→ **EJERCICIO**
Según el texto sobre el 18 de octubre, ¿en qué porcentaje aumentó el PIB de Chile entre 1990 y 2015?

→ **FRAGMENTO CITADO**
· · · · · · ·

El 18 de octubre y el fin del espejismo

A nuestra especie le encanta encasillarlo todo. Hemos creado extensas metodologías para clasificar personas, estrellas, alimentos, rocas y cuánta cosa se ponga por delante. La tesis es que, si podemos separar las partes de un todo, seguramente podremos entender ese todo de mejor manera. Como quién desarma una máquina descompuesta para encontrar la pieza a cambiar. Pero el mundo no funciona siempre así. Vivimos en un planeta íntimamente interconectado. El desierto del Sahara poliniza a la selva del Amazonas. El hielo de la cordillera inevitablemente llega al mar. Los gases que se emiten en el hemisferio norte desencadenan crueles incendios en el sur. La revuelta del 18 de octubre del 2019 es evidencia de nuestro afán de abordar por separado temas tan relacionados como naturaleza y bienestar, ecosistemas y salud, medio ambiente y justicia.

El carbón destruye la vida

Entre los años 1990 y 2015 Chile aumentó su PIB en 237%, y en el mismo periodo aumentó la extracción de sus “recursos” naturales en un 256%[1]. Si bien este crecimiento ha sido visto como una muestra de avance, bajo los parámetros clásicos de desarrollo económico, lo cierto es que este proceso ha desembocado en que el 83% de las especies de peces clasificadas en Chile tenga algún nivel de amenaza a su conservación, lo mismo para el 71% de anfibios, el 62% de reptiles, el 53% de aves y el 30% de mamíferos; así mismo, la mitad de nuestros ecosistemas terrestres se encuentran amenazados, especialmente en el centro y sur del país[2], zona de inmenso valor biológico y que ha sido considerada como uno de los 35 hotspots mundiales de biodiversidad[3].

· · · · · · ·

Registros de localización de palabras y elementos:
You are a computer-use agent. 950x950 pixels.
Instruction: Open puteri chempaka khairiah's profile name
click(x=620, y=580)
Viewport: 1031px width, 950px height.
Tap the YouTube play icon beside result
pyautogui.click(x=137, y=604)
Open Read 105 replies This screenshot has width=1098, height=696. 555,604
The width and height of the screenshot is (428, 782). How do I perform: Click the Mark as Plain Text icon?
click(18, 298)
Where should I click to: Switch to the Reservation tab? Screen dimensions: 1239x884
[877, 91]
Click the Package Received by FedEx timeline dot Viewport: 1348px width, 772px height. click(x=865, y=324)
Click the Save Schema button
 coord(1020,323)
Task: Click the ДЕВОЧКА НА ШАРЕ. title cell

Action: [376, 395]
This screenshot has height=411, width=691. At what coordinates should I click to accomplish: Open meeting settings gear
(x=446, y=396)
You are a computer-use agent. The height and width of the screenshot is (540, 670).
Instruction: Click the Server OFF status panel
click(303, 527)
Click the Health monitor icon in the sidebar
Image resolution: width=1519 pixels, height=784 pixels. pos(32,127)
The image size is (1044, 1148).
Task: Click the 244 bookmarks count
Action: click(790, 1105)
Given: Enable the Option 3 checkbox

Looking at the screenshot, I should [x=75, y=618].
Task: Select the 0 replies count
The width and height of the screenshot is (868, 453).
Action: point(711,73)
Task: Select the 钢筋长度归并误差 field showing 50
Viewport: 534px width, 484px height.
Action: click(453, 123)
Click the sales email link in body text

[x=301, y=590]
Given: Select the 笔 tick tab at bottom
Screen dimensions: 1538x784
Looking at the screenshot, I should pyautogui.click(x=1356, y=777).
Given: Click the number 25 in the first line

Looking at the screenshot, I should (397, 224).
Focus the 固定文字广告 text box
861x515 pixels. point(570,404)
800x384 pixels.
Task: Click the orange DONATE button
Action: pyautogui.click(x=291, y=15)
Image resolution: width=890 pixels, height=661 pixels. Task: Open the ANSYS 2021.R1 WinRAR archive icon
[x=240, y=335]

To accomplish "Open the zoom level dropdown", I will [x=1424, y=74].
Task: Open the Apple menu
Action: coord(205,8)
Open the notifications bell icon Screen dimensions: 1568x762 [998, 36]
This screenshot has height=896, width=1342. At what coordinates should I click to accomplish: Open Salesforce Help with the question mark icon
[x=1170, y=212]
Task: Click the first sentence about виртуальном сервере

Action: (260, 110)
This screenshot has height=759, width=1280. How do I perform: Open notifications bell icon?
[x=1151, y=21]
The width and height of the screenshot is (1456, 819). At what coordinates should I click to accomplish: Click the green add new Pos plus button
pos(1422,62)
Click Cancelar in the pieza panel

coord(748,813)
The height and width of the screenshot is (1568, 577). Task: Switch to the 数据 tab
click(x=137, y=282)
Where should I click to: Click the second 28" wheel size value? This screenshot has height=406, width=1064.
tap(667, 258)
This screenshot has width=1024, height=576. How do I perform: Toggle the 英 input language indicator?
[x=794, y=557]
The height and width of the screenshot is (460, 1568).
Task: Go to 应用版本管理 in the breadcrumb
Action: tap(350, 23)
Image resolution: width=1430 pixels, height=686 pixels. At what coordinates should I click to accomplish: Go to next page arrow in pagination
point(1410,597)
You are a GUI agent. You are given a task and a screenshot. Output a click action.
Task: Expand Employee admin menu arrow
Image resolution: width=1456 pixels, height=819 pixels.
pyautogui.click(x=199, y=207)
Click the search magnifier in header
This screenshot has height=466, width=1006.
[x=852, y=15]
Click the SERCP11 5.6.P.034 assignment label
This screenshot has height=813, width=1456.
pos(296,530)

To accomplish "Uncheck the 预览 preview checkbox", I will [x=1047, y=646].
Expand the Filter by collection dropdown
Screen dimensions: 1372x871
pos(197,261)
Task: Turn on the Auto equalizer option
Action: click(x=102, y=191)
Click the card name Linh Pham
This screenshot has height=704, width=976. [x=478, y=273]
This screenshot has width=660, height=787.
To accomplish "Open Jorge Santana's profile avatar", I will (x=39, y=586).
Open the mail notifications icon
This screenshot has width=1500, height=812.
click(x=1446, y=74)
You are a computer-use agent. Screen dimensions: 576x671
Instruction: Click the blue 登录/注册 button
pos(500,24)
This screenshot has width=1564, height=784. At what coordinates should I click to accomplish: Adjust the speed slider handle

· · · · · · ·

→ **RESULTADO**
En un 237%.